Tuesday, March 6, 2012

Should you use an Incubator for your Startup?

There are many incubators in Silicon Valley and increasingly all over the world as entrepreneurs who have "won" start opening up their own incubators often with their cash outs.  The biggest question for an entrepreneur is what do I get out of it besides a physical place for my office and what should I be looking for when evaluating incubators?

There is little doubt incubators are playing an increasingly important role in raising investment for entrepreneurs.  Some incubators act as an office with minor introductory or connections as part of the mix.  Then there are incubators who are looking for a substantial stake in your company (Silicon Valley average ranges from 2 to 10 percent) to become an alumnus of their incubator.  So, if they are asking for that kind of stake what would an entrepreneur anticipate receiving in return and is it worth it?
Many of these incubators will offer intensive coaching, warm introductions to potential investors that they think fit your companies profiles (and most importantly get you in the door - rather than ending up in the stack of plans that get weeded out by the new analyst at the VC) and networking with other founders / connections that are of value.  Incubators level and intensity of services varies considerably but it can provide first time entrepreneurs and especially international teams that aren't familiar with US VC's critical initial linkage in Silicon Valley.

An entrepreneur looking at an incubator (especially first timers) should look at an incubator just like they should look at potential investors / Venture Capital money.  What can they do for me and what do I have to offer them.  Here are some questions to ponder:

·         What companies have they invested in? Do those companies look like mine? Will they have knowledge / connections in the space that I need to succeed?

You need to evaluate each incubator just like you do a VC.  Some incubators such as AngelPad, Y Combinator or 500 Startups are well known - some others that maybe worth looking at are listed on Berkeley's Lester Center for Entrepreneurship resource page: and still others like Australia's Startmate offer an incubator like service while investing (25K for 7.5% / post valuation of $333K) in your company without a physical space as part of the bargain.
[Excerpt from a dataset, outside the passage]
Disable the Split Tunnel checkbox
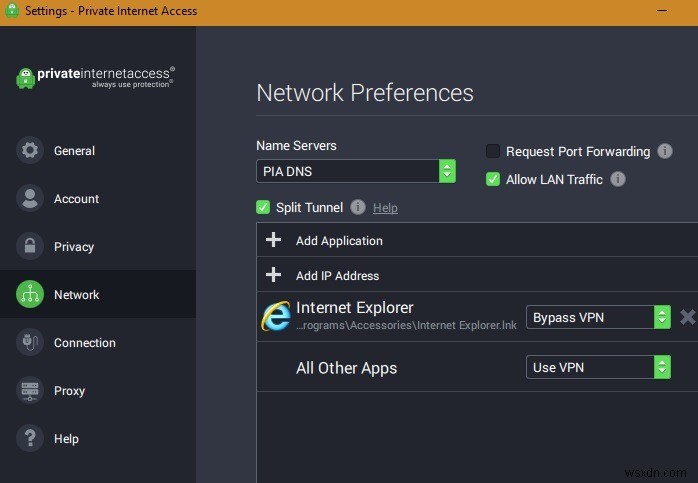The height and width of the screenshot is (483, 698). pos(263,208)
The key point is you need to know what is important to your potential investors by spending time looking at their sites and in some cases reviewing what they look for - as they will spell it out to you. Make a proposal that will resonate with the decision makers and hit the key points they have likely already articulated for you.  Last be prepared for a dance just like you have to do with VC's.  See some helpful hints on this blog post: Top Ten Investor / Entrepreneur lies.

·         Understand the challenge that incubators face

An incubator acts like a VC in many aspects.  They have to believe that they can get other like minded investors to put money into your business, early on, or it doesn't make sense to invest in you.  You have to convince them that your idea and people are winners.  By investing in your team they will be part of that winning company.  Your team must look the part and preferably have the chops that make them believe in you.  If you get in, they will help you with your pitch at the next level.

·        As always, Introductions matter / use LinkedIn to check out Profiles & Connections

Look at the incubator team and do everything you can to find someone who can make a friendly introduction, just like you would with a VC.  Review companies the incubator teams members have either been a part of or invested in. Use LinkedIn to gather this information if it isn't readily apparent and then use your connections to get an in and avoid the application death bin.

·         You won the first battle, you have an interview scheduled, now what?

I'm a big believer in the keep it simple approach.  Keep your presentation to 10 slides (check out Garage Ventures Guy Kawasaki's model if you haven't seen it previously) and do your homework.  Hopefully you know who will be in the meeting.  If you do, make sure you tie anything your company will do to something the investor can relate to (preferably a "positive" thing).  Also make sure that your team is prepared to answer questions based on their role/responsibilities.  CEO should answer market / business questions, CTO - Tech questions etc.,.  Last practice, practice, practice.  You only get one shot in these situations - bring in people that will "professionally" beat you up with questions in a practice setting so that when the live bullets fly - you're ready! 

·         Does an alma mater, matter?

Absolutely!  Think about what school you went to.  Generally the more prestigious the University you went to the more market cache you'll have.  If you went to Stanford and are looking for work in Silicon Valley you know what I mean.  However, for international startups they usually don't have the US university pedigree and going through a well known incubator can be critical, supplying you with credentials that last a lifetime.

Mentors and relationships from your incubator will provide you with many springboards in later pursuits as well as giving you that initial leg up with your current startup.  Plus you'll work side by side with other companies with similar dreams and knowledge to pass on along the way.  Entrepreneurs are likely to have many different jobs over the course of their working lives and incubators provide an opportunity to work with like minded people that maybe your next team mates.
Incubators aren't for everyone and there are many success stories for companies that didn't use incubators to start.  However, if a first time entrepreneur or international startup is looking for a fast path to knowledge, connections, street credibility and increased success.  Incubators are worth serious consideration.